§ **課題**:
• A. 次の(i)〜(iii)の記述がGB350プロジェクトの記事の内容と合っているかどうかを「はい」か「いいえ」で答え、判断の根拠となる記事中の語句をそのまま引用してください。(i) 鉄馬はHSR九州が主催するアマチュアレースである。(ii) 選ばれたライダーは28歳の会社員である。(iii) 参戦に必要な交通費はライダー自身が負担する。
• B. GB350プロジェクトの記事の「HSR九州が主催しているアマ」から「てくれるプロジェクトなのだ。」までを、「ワンメイクレース」を「単一車種レース」に差し替えて書き直してください。

§ **ページ**:

===

HSR九州が主催しているアマチュアレース「鉄馬(てつうま)」に今年から新設される、GB350ワンメイクレースへの参戦を表明しているモリワキエンジニアリング。その参戦ライダーを一般から公募するというチャレンジは以前にレポートしたが、このたびライダーが決定し、いよいよプロジェクトがスタートする運びとなった。
●文:ヤングマシン編集部 ●外部リンク:モリワキエンジニアリング
選ばれたのは28歳の主婦
モリワキの「GB350プロジェクト」とは、鉄馬のGB350ワンメイクレースにモリワキが参戦し、そのライダーを一般公募で決めるという驚きの企画。応募に必要なのは「モリワキのレーシングライダーになりたい!」という想いだけで、モリワキが製作するレース用GB350が貸与されるのはもちろん、参戦に必要な装具類や消耗品、交通費に至るまでモリワキと当企画の協賛メーカーが負担するという、まさにレーシングライダーへの憧れや夢を叶えてくれるプロジェクトなのだ。

===

§ **提供資料**:
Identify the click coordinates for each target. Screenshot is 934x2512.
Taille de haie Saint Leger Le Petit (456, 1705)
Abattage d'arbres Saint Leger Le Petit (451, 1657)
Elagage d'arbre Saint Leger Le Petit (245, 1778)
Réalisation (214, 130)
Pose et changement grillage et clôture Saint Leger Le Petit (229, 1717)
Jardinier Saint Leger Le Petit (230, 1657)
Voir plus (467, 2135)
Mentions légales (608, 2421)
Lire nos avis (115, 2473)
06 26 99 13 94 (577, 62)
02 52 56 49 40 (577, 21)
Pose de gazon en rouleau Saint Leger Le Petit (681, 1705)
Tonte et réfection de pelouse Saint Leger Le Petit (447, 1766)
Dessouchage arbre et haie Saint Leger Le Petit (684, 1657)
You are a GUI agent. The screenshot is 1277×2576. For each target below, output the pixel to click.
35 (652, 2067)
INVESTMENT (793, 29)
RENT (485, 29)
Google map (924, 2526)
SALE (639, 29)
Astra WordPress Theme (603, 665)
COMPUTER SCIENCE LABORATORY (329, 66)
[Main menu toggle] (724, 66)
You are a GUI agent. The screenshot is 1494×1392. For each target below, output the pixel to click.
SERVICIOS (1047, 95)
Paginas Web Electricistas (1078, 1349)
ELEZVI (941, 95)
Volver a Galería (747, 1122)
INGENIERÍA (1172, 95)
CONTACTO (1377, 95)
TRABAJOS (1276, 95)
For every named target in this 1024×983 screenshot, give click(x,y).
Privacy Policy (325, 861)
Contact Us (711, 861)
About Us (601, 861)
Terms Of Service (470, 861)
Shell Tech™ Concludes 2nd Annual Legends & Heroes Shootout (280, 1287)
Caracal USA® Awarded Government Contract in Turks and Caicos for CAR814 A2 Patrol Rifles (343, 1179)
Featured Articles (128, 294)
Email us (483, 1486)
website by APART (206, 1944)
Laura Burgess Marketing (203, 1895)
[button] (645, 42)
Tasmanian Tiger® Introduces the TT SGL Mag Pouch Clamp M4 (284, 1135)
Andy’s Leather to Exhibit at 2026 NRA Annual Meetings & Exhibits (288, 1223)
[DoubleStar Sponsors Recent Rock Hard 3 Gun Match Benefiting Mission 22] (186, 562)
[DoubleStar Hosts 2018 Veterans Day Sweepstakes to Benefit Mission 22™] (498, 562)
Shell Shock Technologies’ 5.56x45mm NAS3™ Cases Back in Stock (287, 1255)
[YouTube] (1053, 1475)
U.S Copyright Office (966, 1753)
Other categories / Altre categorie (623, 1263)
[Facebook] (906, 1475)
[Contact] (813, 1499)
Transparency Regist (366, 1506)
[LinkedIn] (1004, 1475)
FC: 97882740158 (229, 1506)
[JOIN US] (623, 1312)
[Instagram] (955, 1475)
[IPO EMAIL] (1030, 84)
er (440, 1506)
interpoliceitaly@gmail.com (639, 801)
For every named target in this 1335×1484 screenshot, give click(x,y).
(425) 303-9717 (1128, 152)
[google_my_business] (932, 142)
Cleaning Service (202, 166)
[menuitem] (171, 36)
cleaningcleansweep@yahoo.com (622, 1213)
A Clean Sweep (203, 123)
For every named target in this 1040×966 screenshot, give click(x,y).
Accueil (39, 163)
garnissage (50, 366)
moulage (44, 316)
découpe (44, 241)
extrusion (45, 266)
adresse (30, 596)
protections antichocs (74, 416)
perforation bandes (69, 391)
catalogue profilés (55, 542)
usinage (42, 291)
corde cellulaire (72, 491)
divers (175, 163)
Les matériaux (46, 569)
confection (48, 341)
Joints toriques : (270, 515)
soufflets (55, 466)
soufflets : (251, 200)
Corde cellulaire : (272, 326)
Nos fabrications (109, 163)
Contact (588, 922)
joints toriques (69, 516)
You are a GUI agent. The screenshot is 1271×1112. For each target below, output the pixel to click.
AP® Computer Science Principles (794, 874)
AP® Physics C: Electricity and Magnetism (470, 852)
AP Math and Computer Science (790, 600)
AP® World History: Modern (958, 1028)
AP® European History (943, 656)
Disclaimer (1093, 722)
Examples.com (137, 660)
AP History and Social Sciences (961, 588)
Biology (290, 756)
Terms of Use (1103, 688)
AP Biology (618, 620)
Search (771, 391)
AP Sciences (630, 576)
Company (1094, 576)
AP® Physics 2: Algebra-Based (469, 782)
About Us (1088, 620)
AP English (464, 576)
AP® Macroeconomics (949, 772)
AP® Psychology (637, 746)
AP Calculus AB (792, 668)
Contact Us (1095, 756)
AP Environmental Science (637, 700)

===

§ **各課題の解答**:
• A.
(i) はい。「HSR九州が主催しているアマチュアレース「鉄馬(てつうま)」」
(ii) いいえ。「選ばれたのは28歳の主婦」
(iii) いいえ。「交通費に至るまでモリワキと当企画の協賛メーカーが負担する」

• B.
HSR九州が主催しているアマチュアレース「鉄馬(てつうま)」に今年から新設される、GB350単一車種レースへの参戦を表明しているモリワキエンジニアリング。その参戦ライダーを一般から公募するというチャレンジは以前にレポートしたが、このたびライダーが決定し、いよいよプロジェクトがスタートする運びとなった。
●文:ヤングマシン編集部 ●外部リンク:モリワキエンジニアリング
選ばれたのは28歳の主婦
モリワキの「GB350プロジェクト」とは、鉄馬のGB350単一車種レースにモリワキが参戦し、そのライダーを一般公募で決めるという驚きの企画。応募に必要なのは「モリワキのレーシングライダーになりたい!」という想いだけで、モリワキが製作するレース用GB350が貸与されるのはもちろん、参戦に必要な装具類や消耗品、交通費に至るまでモリワキと当企画の協賛メーカーが負担するという、まさにレーシングライダーへの憧れや夢を叶えてくれるプロジェクトなのだ。